§ **TASK STATEMENT**:
Rewrite the records below with "Instruction" swapped for "Step" wherever it occurs, and change nothing else.
--- Begin ---
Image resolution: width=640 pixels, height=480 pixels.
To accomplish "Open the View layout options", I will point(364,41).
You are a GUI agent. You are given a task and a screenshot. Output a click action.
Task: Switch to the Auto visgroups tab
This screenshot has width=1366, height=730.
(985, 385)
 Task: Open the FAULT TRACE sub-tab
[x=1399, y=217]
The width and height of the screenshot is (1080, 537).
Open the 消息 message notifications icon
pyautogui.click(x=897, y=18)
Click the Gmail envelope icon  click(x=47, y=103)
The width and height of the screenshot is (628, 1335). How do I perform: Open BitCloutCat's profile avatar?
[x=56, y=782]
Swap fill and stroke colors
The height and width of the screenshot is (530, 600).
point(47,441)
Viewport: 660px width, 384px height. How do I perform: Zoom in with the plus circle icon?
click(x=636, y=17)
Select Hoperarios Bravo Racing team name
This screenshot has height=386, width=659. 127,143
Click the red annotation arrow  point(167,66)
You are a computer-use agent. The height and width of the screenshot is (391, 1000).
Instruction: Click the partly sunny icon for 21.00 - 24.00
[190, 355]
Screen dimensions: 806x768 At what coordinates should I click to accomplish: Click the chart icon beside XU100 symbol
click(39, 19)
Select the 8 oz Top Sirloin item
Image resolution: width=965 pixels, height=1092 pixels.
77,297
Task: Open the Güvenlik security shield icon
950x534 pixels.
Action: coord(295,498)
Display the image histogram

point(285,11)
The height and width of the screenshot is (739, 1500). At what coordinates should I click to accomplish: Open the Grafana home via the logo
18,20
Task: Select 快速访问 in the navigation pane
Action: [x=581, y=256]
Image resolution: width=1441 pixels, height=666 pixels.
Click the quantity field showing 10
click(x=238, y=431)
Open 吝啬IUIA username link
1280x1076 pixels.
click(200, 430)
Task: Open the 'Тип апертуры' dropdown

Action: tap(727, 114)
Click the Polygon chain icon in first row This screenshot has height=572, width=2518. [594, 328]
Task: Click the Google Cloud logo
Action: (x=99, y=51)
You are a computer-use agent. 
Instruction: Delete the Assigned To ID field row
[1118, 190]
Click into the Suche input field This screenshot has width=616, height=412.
--- End ---
§ **COMPLETED TASK**:
Image resolution: width=640 pixels, height=480 pixels.
To accomplish "Open the View layout options", I will point(364,41).
You are a GUI agent. You are given a task and a screenshot. Output a click action.
Task: Switch to the Auto visgroups tab
This screenshot has width=1366, height=730.
(985, 385)
 Task: Open the FAULT TRACE sub-tab
[x=1399, y=217]
The width and height of the screenshot is (1080, 537).
Open the 消息 message notifications icon
pyautogui.click(x=897, y=18)
Click the Gmail envelope icon  click(x=47, y=103)
The width and height of the screenshot is (628, 1335). How do I perform: Open BitCloutCat's profile avatar?
[x=56, y=782]
Swap fill and stroke colors
The height and width of the screenshot is (530, 600).
point(47,441)
Viewport: 660px width, 384px height. How do I perform: Zoom in with the plus circle icon?
click(x=636, y=17)
Select Hoperarios Bravo Racing team name
This screenshot has height=386, width=659. 127,143
Click the red annotation arrow  point(167,66)
You are a computer-use agent. The height and width of the screenshot is (391, 1000).
Step: Click the partly sunny icon for 21.00 - 24.00
[190, 355]
Screen dimensions: 806x768 At what coordinates should I click to accomplish: Click the chart icon beside XU100 symbol
click(39, 19)
Select the 8 oz Top Sirloin item
Image resolution: width=965 pixels, height=1092 pixels.
77,297
Task: Open the Güvenlik security shield icon
950x534 pixels.
Action: coord(295,498)
Display the image histogram

point(285,11)
The height and width of the screenshot is (739, 1500). At what coordinates should I click to accomplish: Open the Grafana home via the logo
18,20
Task: Select 快速访问 in the navigation pane
Action: [x=581, y=256]
Image resolution: width=1441 pixels, height=666 pixels.
Click the quantity field showing 10
click(x=238, y=431)
Open 吝啬IUIA username link
1280x1076 pixels.
click(200, 430)
Task: Open the 'Тип апертуры' dropdown

Action: tap(727, 114)
Click the Polygon chain icon in first row This screenshot has height=572, width=2518. [594, 328]
Task: Click the Google Cloud logo
Action: (x=99, y=51)
You are a computer-use agent. 
Step: Delete the Assigned To ID field row
[1118, 190]
Click into the Suche input field This screenshot has width=616, height=412.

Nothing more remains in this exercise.